The products of completed reactions were separated by 4% to 20% sodium dodecyl sulfate polyacrylamide gel electrophoresis (SDS-PAGE) under nonreducing conditions unless stated otherwise and transferred to nitrocellulose (NC) membranes. Reducing conditions, when used, consisted of treatment with 100 mM β-mercaptoethanol solution followed by boiling for 10 minutes. Sections were stained with Coomassie blue and then destained with acetic acid and methanol. Western blot experiments were blocked using 5% milk or 3% bovine serum albumin (BSA). Membranes were incubated overnight with primary antibody (anti-His tag, GenScript, Piscataway, NJ, USA; anti-p-ERK or anti-ERK, Santa Cruz Biotechnology, Santa Cruz, CA, USA; anti-VEGFR1 and anti-MMP14, Abcam, Cambridge, MA, USA; anti-actin, Cell Signaling Technology, Inc., Danvers, MA, USA). The NC membrane was incubated with fluorescence 800CW-conjugated secondary antibody (Li-Cor, Lincoln, NE, USA).

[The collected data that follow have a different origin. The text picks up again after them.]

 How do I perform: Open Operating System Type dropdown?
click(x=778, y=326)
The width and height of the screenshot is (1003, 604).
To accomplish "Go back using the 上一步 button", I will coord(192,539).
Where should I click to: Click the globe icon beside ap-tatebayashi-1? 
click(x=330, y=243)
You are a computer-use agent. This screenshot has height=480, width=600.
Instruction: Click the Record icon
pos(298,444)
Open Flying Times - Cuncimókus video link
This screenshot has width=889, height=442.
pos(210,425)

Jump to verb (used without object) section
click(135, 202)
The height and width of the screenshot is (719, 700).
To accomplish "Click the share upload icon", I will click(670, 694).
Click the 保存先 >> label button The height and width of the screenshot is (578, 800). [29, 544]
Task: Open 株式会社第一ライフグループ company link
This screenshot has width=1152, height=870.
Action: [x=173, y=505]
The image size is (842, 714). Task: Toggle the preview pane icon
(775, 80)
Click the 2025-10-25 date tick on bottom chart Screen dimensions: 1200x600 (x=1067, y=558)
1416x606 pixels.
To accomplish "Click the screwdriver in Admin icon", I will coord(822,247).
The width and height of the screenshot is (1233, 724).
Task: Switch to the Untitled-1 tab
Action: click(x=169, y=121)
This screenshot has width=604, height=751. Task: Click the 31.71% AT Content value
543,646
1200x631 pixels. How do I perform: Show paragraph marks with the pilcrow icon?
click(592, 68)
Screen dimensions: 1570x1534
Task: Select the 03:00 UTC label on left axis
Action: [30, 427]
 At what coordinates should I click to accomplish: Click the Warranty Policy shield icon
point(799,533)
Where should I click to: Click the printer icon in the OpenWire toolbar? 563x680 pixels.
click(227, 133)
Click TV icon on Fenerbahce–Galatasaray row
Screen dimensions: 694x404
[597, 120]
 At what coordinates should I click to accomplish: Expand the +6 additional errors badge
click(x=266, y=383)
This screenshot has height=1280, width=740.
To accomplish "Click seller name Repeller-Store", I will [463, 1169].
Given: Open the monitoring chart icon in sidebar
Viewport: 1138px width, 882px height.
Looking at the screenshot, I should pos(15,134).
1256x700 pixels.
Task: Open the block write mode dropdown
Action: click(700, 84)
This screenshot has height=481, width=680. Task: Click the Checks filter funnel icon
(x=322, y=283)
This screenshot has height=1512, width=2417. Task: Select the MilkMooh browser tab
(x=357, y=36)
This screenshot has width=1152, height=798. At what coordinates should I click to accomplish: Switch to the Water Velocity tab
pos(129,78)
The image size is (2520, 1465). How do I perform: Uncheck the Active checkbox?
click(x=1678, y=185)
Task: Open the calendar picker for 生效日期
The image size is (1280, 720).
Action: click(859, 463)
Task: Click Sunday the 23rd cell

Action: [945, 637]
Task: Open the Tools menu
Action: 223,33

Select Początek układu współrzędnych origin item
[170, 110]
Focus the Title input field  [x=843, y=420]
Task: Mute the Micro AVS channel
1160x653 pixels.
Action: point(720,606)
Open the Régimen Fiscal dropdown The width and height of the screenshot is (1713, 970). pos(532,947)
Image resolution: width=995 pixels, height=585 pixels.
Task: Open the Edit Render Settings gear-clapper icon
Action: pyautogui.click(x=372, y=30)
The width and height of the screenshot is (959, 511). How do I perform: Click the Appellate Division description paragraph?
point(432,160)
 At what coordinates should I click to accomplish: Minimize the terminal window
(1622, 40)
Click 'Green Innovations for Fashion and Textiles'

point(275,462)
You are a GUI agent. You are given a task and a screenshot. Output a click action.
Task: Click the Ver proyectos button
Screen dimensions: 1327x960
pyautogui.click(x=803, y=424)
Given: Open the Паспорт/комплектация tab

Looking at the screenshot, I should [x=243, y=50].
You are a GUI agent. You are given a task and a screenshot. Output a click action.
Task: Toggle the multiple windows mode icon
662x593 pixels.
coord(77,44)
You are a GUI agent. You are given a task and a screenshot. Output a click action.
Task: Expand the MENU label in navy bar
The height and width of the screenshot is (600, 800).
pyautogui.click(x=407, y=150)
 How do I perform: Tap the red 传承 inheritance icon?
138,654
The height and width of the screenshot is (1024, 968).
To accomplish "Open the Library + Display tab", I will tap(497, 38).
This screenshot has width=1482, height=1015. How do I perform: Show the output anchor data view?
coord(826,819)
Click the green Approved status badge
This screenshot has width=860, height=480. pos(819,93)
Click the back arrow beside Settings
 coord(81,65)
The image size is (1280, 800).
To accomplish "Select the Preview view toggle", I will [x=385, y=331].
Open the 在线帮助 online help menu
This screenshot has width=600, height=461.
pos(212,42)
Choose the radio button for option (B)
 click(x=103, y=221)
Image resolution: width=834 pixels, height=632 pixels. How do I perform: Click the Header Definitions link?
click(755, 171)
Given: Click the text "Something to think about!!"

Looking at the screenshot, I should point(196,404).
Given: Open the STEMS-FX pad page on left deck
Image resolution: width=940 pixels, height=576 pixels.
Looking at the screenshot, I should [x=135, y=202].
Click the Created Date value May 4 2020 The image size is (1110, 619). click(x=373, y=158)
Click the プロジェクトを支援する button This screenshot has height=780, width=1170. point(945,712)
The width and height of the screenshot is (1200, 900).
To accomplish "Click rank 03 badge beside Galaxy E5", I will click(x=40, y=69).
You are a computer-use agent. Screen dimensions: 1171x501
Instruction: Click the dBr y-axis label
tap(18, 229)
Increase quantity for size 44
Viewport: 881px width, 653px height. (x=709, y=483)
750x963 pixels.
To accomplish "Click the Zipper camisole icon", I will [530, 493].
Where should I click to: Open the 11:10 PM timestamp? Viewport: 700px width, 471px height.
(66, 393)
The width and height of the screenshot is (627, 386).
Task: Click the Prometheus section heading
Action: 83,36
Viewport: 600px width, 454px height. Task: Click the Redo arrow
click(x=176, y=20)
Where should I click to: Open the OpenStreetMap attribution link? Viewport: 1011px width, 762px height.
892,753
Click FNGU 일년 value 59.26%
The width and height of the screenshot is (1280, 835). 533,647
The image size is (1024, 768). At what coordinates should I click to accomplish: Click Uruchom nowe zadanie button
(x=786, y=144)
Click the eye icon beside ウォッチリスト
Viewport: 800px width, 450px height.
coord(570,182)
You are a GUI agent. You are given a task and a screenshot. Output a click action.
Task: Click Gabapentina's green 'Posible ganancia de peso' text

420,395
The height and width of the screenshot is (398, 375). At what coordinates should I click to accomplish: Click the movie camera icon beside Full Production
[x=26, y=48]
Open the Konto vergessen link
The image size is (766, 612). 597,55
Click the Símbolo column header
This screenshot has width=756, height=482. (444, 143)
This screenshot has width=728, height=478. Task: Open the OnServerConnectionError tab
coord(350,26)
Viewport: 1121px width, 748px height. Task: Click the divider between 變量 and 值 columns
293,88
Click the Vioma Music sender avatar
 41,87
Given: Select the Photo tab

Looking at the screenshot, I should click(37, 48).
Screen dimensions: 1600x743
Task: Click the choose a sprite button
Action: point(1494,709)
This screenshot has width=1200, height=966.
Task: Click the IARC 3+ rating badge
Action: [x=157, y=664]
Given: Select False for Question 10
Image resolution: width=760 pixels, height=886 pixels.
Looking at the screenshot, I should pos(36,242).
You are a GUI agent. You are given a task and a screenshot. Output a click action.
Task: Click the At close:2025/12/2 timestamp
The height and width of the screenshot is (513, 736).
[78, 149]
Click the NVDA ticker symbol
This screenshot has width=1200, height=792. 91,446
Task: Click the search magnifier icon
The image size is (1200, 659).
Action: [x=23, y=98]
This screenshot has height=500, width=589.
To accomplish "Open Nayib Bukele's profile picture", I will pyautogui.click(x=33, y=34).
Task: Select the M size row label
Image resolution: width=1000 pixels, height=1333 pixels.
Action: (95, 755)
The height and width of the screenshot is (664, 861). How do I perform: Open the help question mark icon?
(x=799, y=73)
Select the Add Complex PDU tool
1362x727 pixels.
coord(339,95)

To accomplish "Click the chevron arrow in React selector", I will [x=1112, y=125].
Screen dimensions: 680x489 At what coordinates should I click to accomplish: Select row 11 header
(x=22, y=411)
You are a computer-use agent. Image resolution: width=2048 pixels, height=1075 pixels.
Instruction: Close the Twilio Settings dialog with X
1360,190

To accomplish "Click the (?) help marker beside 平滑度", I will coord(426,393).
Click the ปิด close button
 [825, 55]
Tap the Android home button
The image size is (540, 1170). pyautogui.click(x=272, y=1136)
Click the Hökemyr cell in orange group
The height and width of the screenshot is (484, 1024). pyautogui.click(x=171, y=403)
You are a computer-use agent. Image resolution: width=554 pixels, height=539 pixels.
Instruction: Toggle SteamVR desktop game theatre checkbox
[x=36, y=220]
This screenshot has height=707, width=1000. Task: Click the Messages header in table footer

Protein bands were detected by Li-Cor Odyssey system.
Wild-type and MMP14 Δexon4 mouse corneal fibroblasts were isolated, cultured, and prepared as described previously.
31 Twenty micrograms total lysates from cultured wild-type and MMP14 Δexon4 (exon 4 deleted) mouse corneal fibroblasts was subjected to Western blot to compare VEGFR1 levels.